## LESETEXT
Es handelt sich bei diesem Buch um eine Zusammenstellung unterschiedlicher Texte von Schulz-Hageleit, zum Teil sind es Wiederabdrucke aus den Jahren 1978-2010, zum Teil sind es Erstveröffentlichungen. Insgesamt legt der Autor in diesem Band 22, meist kürzere Texte vor. Sie spiegeln seine zentralen Positionen im didaktischen Denken wider, die mit den Begriffen "Psychohistorie", "Kapitalismuskritik" und "Friedenserziehung" umschrieben werden können. Damit handelt es sich um eine Position, die nicht einfach im Mainstream der Geschichtswissenschaft oder Geschichtsdidaktik verortet werden kann, sondern es ist vielmehr eine Minderheitenposition, die aber aus Sicht des Rezensenten essentielle Fragen des Umgangs mit Geschichte im Allgemeinen und des historischen Lernens in der Schule im Besonderen aufwirft. "Die vorliegende Komposition von alten und neuen essayistischen Publikationen" schreibt Schulz-Hageleit, sollen sein "lebensgeschichtliches Bemühen um Vergangenheitsdurcharbeitung abrunden" (8). Die Zusammenstellung begründet er mit der noch "unabgegoltene(n) Programmatik" dieser Texte. Hier ist ihm sicher zuzustimmen, denn in der aktuellen geschichtsdidaktischen Debatte ist das Verhältnis von Kompetenzen historischen Denkens und den unbewussten Anteilen im Umgang mit Geschichte nur in Ansätzen reflektiert und berücksichtigt worden.

## GESPEICHERTE DATEN
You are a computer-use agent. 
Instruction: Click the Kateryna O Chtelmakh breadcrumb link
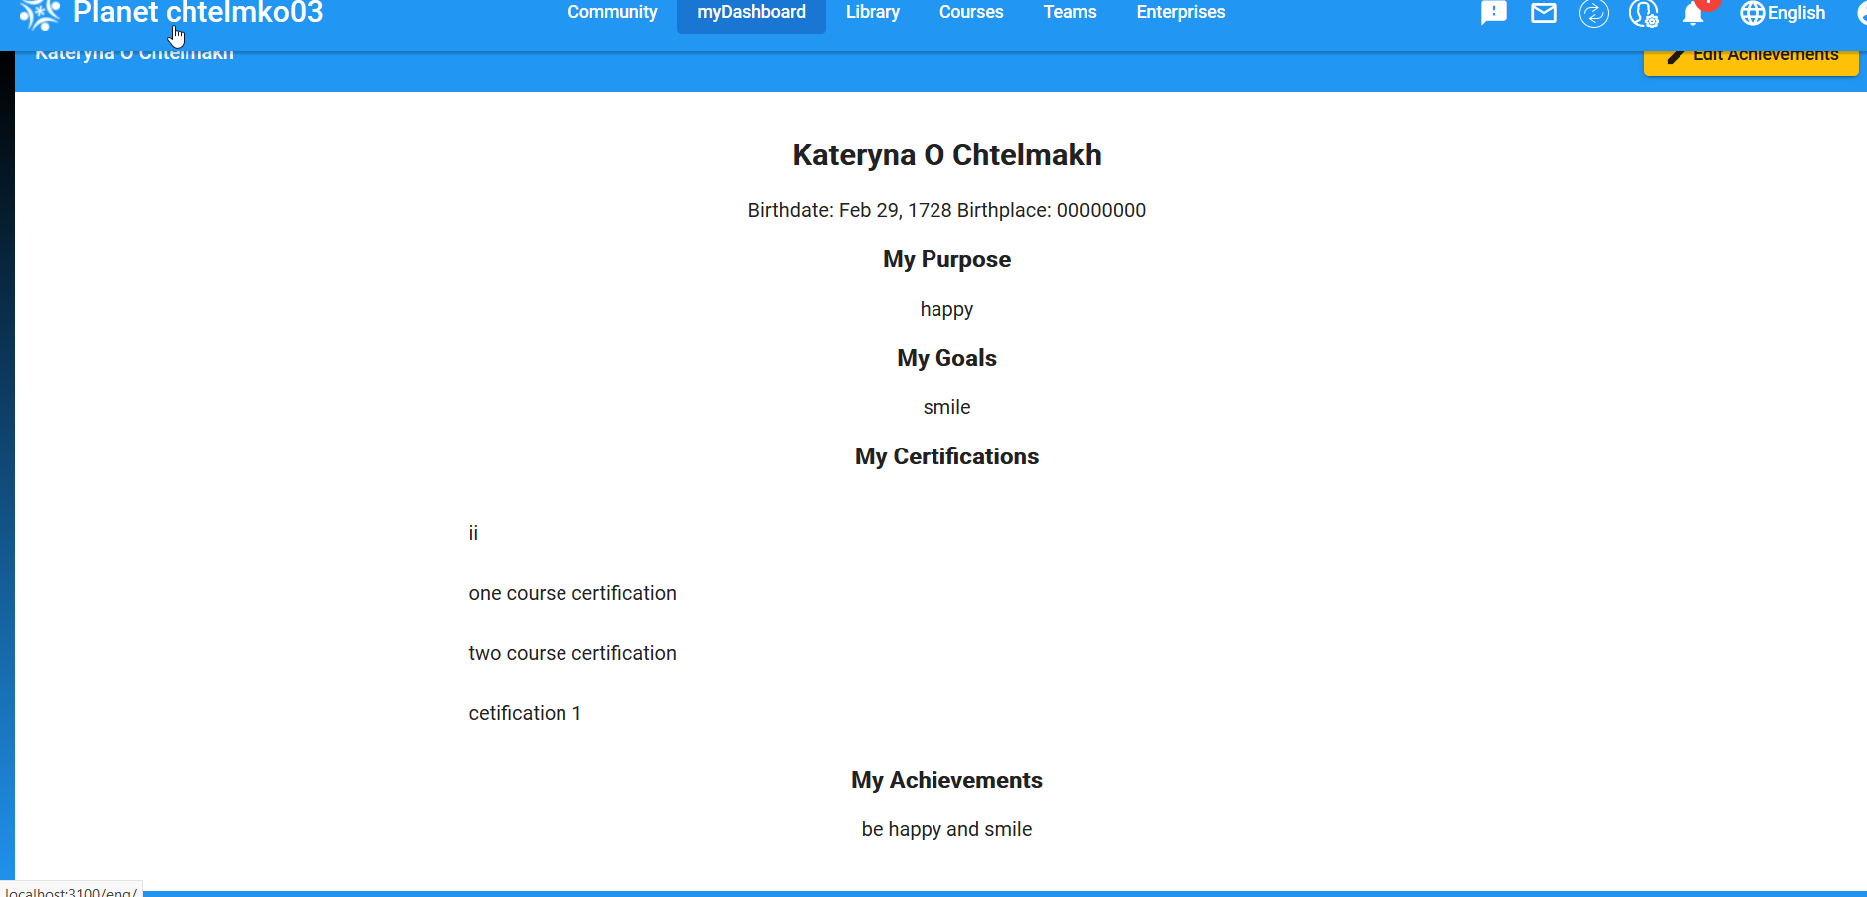134,51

## KURZE AUFGABE 1
Fasse den Lesetext über den Band von Schulz-Hageleit in zwei Sätzen zusammen.
## KURZE AUFGABE 2
Wie viele Texte legt der Autor laut dem Lesetext in diesem Band vor?

## VOLLSTÄNDIGE ANTWORT 1
Der Band versammelt 22 meist kürzere Texte von Schulz-Hageleit, teils Wiederabdrucke aus den Jahren 1978 bis 2010, teils Erstveröffentlichungen, die seine didaktischen Positionen zu Psychohistorie, Kapitalismuskritik und Friedenserziehung widerspiegeln. Diese Minderheitenposition wirft aus Sicht des Rezensenten wesentliche Fragen zum Umgang mit Geschichte und zum historischen Lernen in der Schule auf, und er stimmt der Begründung zu, die Programmatik der Texte sei noch unabgegolten.

## VOLLSTÄNDIGE ANTWORT 2
22, meist kürzere Texte.